Shire has signed a deal worth up to $440 million with US biotechnology firm Amicus Therapeutics which sees the UK drugmaker get access to three investigational compounds that treat rare genetic disorders.

Shire has licensed the ex-US rights to Amicus’ Amigal (migalastat) for Fabry disease, which is in Phase II and Plicera (isofagomine) for Gaucher disease, also in Phase II. The deal also covers AT2220 (deoxynojirimycin) for Pompe disease, which is still in Phase I.

Cashwise, Amicus will receive an upfront fee of $50 million and up to $150 million more if certain research milestones are met. If the drugs get to market, Amicus will receive up to $240 million in sales milestone payments, plus double-digit royalties, and retain the US rights. The companies will split the cost of development and commercialisation of the compounds.

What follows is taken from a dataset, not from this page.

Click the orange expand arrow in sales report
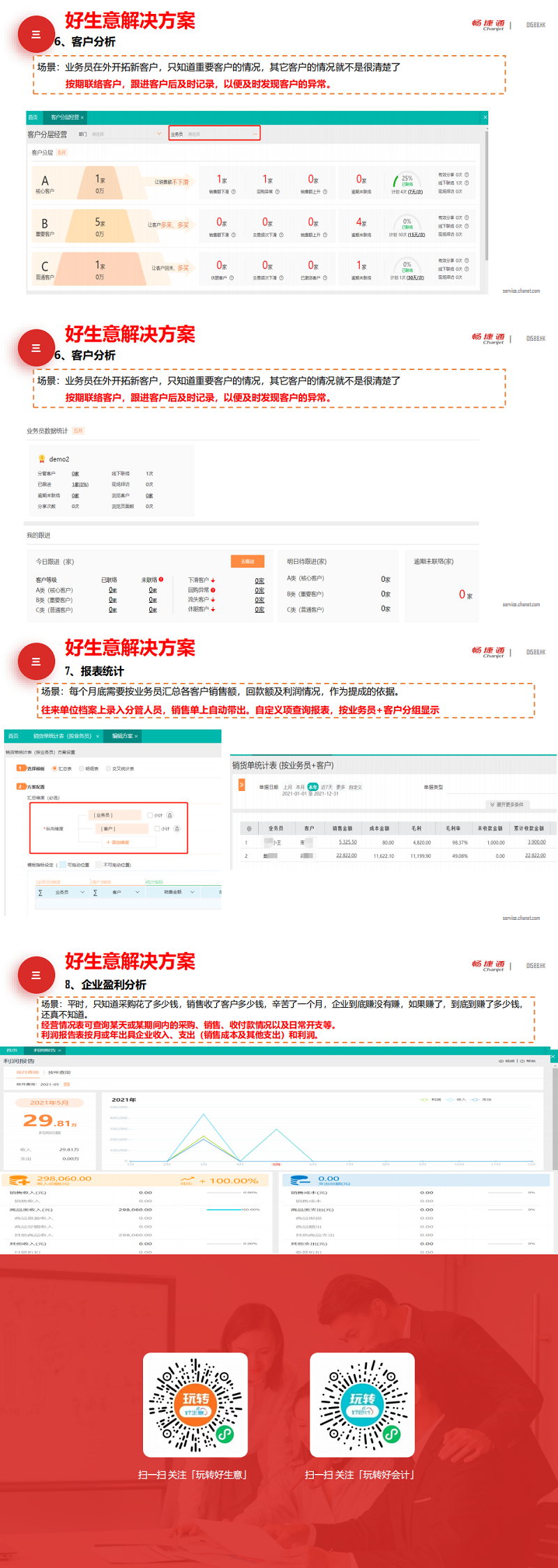242,785
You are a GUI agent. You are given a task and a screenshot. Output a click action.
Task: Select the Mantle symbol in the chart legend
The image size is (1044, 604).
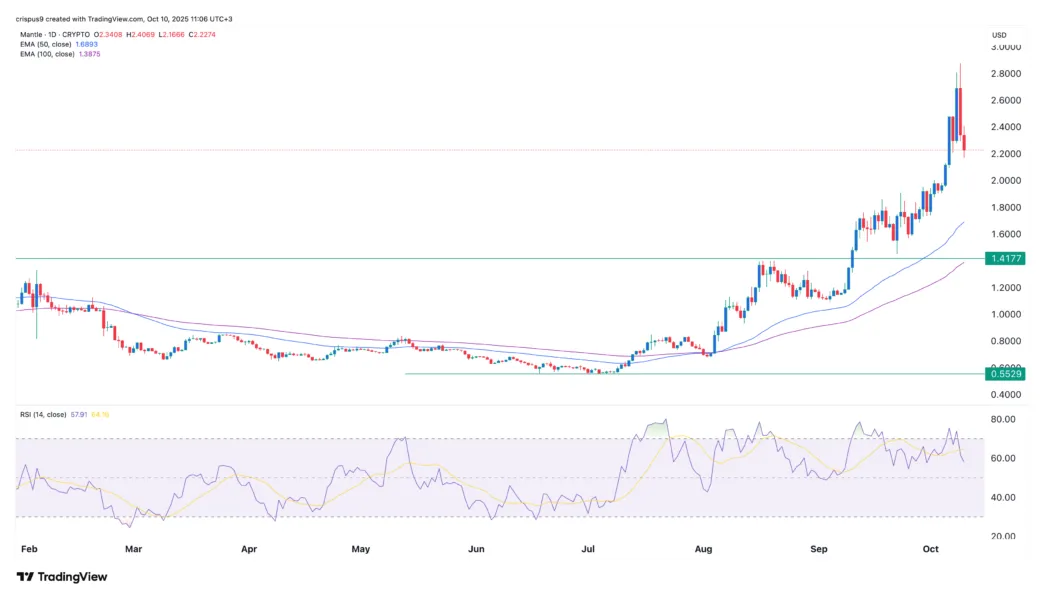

Shire’s chief executive Matthew Emmens said that Amicus’ “pharmacological chaperone compounds” have the potential to be “an excellent addition to our current enzyme replacement therapy business”, which includes Replagal (agalsidase alfa) for the treatment of Fabry disease and Elaprase (idursulfase) for Hunter syndrome. The company also has GA-GCB (velaglucerase alfa) in Phase III for Gaucher disease, said Mr Emmens who noted that the Amicus deal gives Shire an entry into the market for Pompe disease.

Specialising in the area of Fabre, Gaucher and Pompe disease has principally been Genzyme Corp’s territory and these disorders have proved to be very lucrative for the US firm. Shire will be hoping to grab a bigger slice of that market down the line.